(Stored data)
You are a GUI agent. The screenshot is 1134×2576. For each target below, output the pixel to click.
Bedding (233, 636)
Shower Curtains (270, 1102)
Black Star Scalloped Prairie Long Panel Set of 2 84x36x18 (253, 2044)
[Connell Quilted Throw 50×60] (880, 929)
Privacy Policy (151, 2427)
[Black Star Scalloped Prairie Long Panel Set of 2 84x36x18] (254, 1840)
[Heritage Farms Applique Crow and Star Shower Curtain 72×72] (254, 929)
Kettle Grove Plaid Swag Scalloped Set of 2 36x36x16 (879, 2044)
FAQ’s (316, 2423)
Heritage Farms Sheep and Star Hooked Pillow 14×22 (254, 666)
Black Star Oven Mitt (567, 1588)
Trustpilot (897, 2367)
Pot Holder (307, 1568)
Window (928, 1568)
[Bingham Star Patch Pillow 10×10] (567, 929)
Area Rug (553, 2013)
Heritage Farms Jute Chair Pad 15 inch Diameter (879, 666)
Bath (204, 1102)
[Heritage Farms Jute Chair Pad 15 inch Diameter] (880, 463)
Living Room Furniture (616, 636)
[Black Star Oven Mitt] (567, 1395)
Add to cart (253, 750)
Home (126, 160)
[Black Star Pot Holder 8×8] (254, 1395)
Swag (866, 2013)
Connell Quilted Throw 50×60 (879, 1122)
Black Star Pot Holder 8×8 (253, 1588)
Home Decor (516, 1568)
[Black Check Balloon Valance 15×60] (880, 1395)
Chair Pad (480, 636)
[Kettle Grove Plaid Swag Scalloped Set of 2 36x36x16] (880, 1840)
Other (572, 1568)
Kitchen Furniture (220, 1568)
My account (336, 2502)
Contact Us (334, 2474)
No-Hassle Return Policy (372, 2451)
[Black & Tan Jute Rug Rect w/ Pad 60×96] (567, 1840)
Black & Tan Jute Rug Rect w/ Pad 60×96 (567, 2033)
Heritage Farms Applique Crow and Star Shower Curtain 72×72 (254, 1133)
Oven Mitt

**About this exercise**.
Every entry must appear in the answer exactly as written.

**Worked solution**.
You are a GUI agent. The screenshot is 1134×2576. For each target below, output the pixel to click.
Bedding (233, 636)
Shower Curtains (270, 1102)
Black Star Scalloped Prairie Long Panel Set of 2 84x36x18 (253, 2044)
[Connell Quilted Throw 50×60] (880, 929)
Privacy Policy (151, 2427)
[Black Star Scalloped Prairie Long Panel Set of 2 84x36x18] (254, 1840)
[Heritage Farms Applique Crow and Star Shower Curtain 72×72] (254, 929)
Kettle Grove Plaid Swag Scalloped Set of 2 36x36x16 (879, 2044)
FAQ’s (316, 2423)
Heritage Farms Sheep and Star Hooked Pillow 14×22 (254, 666)
Black Star Oven Mitt (567, 1588)
Trustpilot (897, 2367)
Pot Holder (307, 1568)
Window (928, 1568)
[Bingham Star Patch Pillow 10×10] (567, 929)
Area Rug (553, 2013)
Heritage Farms Jute Chair Pad 15 inch Diameter (879, 666)
Bath (204, 1102)
[Heritage Farms Jute Chair Pad 15 inch Diameter] (880, 463)
Living Room Furniture (616, 636)
[Black Star Oven Mitt] (567, 1395)
Add to cart (253, 750)
Home (126, 160)
[Black Star Pot Holder 8×8] (254, 1395)
Swag (866, 2013)
Connell Quilted Throw 50×60 (879, 1122)
Black Star Pot Holder 8×8 (253, 1588)
Home Decor (516, 1568)
[Black Check Balloon Valance 15×60] (880, 1395)
Chair Pad (480, 636)
[Kettle Grove Plaid Swag Scalloped Set of 2 36x36x16] (880, 1840)
Other (572, 1568)
Kitchen Furniture (220, 1568)
My account (336, 2502)
Contact Us (334, 2474)
No-Hassle Return Policy (372, 2451)
[Black & Tan Jute Rug Rect w/ Pad 60×96] (567, 1840)
Black & Tan Jute Rug Rect w/ Pad 60×96 (567, 2033)
Heritage Farms Applique Crow and Star Shower Curtain 72×72 (254, 1133)
Oven Mitt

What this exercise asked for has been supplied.